PROVIDED ENTRIES

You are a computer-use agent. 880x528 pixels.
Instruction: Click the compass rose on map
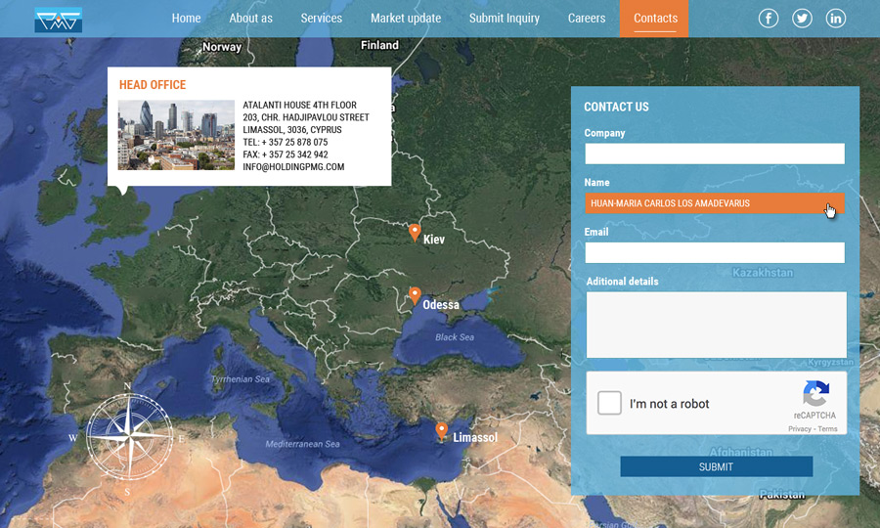tap(128, 437)
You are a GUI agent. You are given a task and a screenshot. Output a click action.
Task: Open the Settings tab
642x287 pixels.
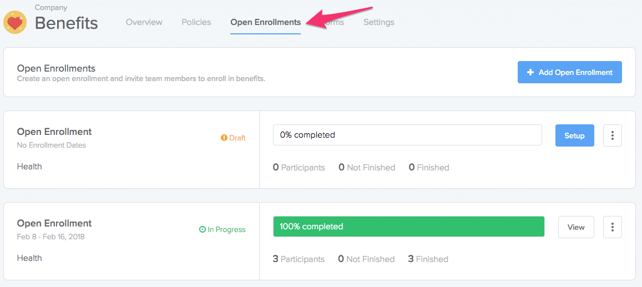379,22
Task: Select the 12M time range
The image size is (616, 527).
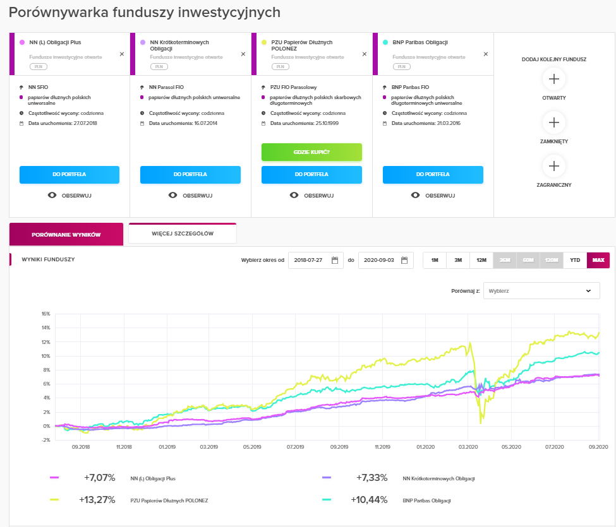Action: pyautogui.click(x=481, y=261)
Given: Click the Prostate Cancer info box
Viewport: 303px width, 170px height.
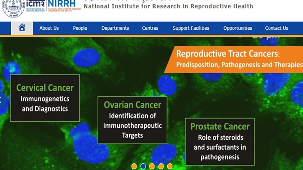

WHAT YOU WILL DO
Convert every line of the listing above into a Markdown table, with an "Index" column numbering the rows and an "Entry" column holding each line, and skip any blank lines. Leave the pictures out of the table.

TASK RESULT
| Index | Entry |
|---|---|
| 1 | You are a computer-use agent. 880x528 pixels. |
| 2 | Instruction: Click the compass rose on map |
| 3 | tap(128, 437) |
| 4 | You are a GUI agent. You are given a task and a screenshot. Output a click action. |
| 5 | Task: Open the Settings tab |
| 6 | 642x287 pixels. |
| 7 | 379,22 |
| 8 | Task: Select the 12M time range |
| 9 | The image size is (616, 527). |
| 10 | Action: pyautogui.click(x=481, y=261) |
| 11 | Given: Click the Prostate Cancer info box |
| 12 | Viewport: 303px width, 170px height. |